Please state how many lines in the records contain the string "This", with no words besides the number.

=== Excerpted data ===

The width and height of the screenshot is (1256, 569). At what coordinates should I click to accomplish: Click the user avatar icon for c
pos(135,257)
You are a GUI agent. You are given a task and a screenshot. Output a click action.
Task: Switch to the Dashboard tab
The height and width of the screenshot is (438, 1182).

===
=== Excerpted data ===

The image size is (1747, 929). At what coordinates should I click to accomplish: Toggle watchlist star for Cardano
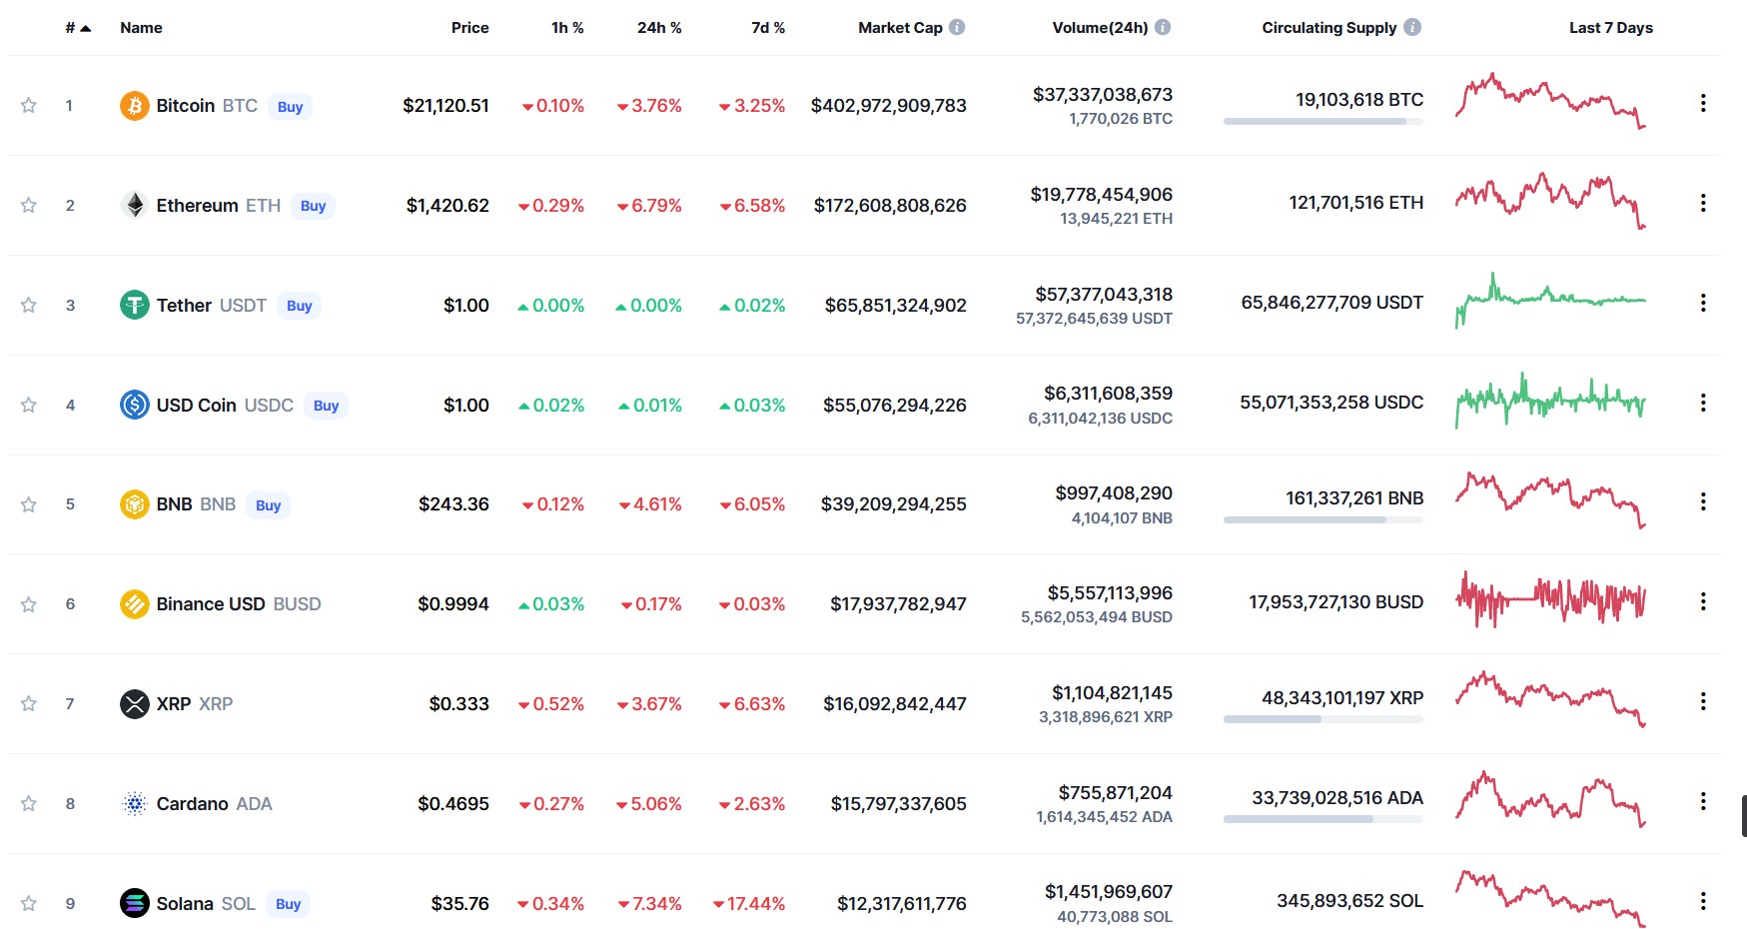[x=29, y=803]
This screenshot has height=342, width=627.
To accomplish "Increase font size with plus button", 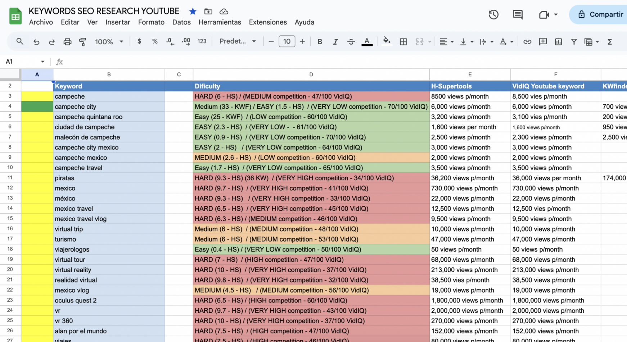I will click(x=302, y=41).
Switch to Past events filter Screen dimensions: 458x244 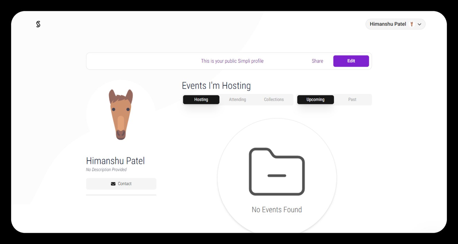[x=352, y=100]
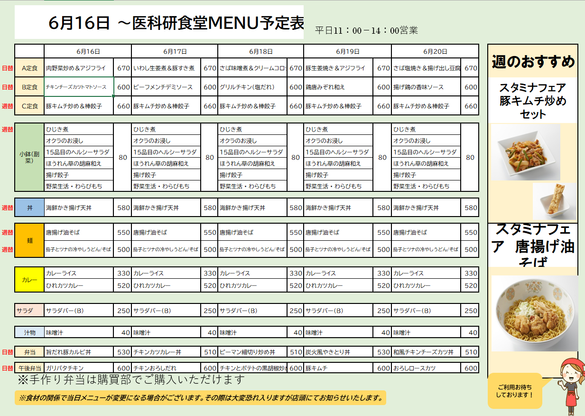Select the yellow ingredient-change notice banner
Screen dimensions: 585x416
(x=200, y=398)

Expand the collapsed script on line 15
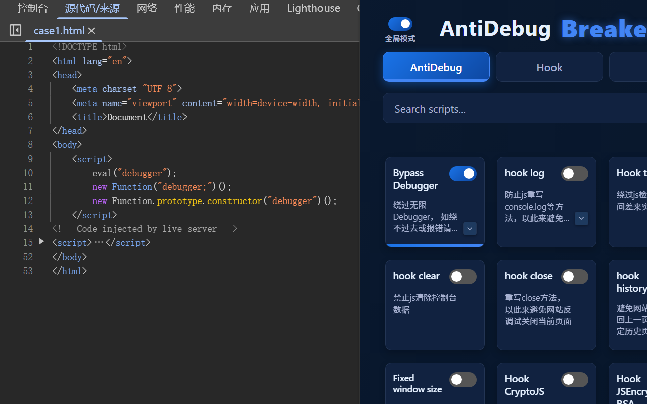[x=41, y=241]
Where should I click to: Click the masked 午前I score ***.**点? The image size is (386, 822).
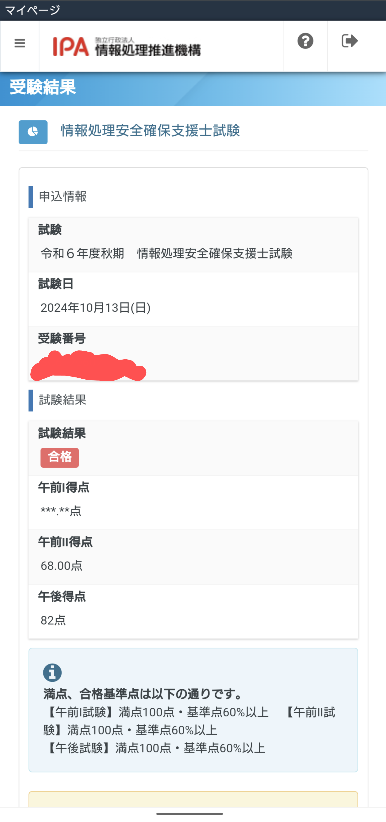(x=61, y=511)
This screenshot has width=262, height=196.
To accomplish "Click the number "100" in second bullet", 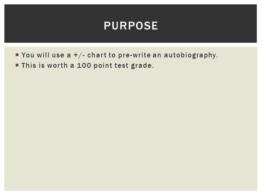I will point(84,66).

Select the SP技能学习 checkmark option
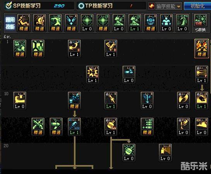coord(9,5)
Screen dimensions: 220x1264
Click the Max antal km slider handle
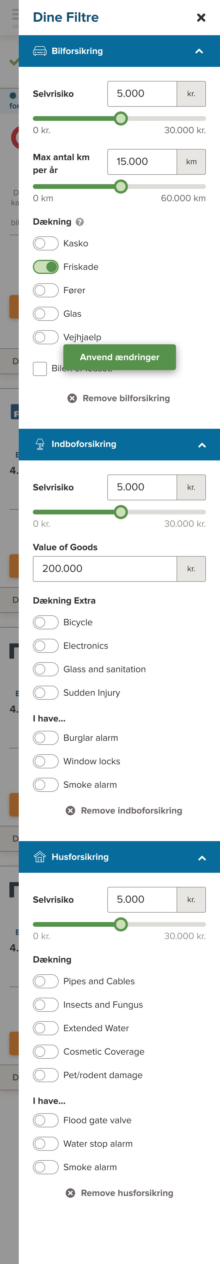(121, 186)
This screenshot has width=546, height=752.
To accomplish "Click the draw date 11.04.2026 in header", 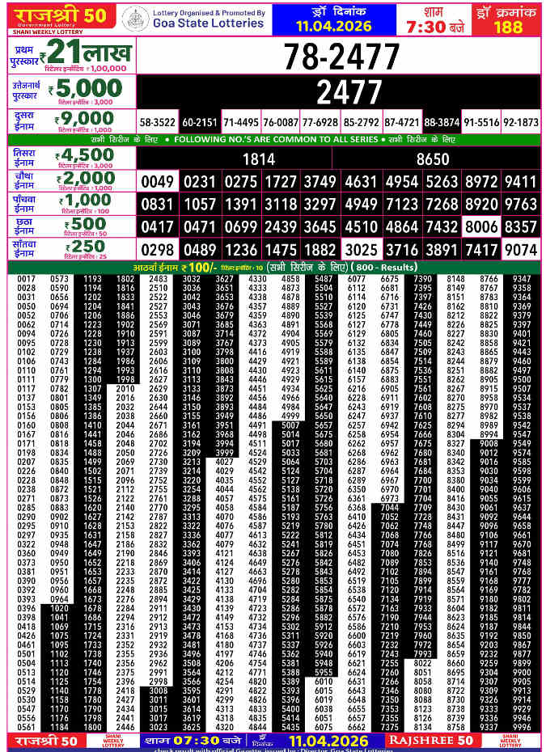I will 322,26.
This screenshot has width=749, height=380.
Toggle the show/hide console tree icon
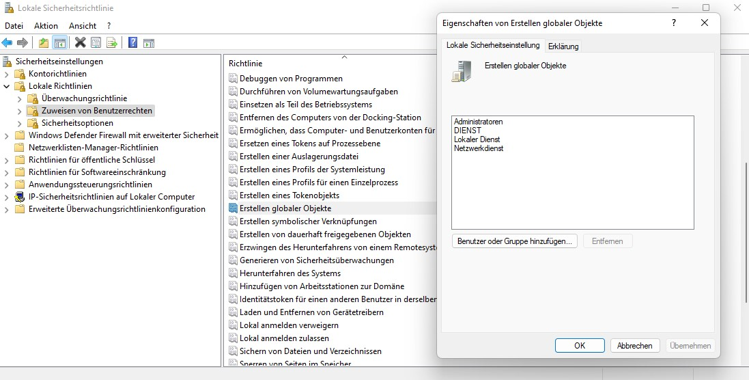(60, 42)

===

■ **Reply to the exercise**
4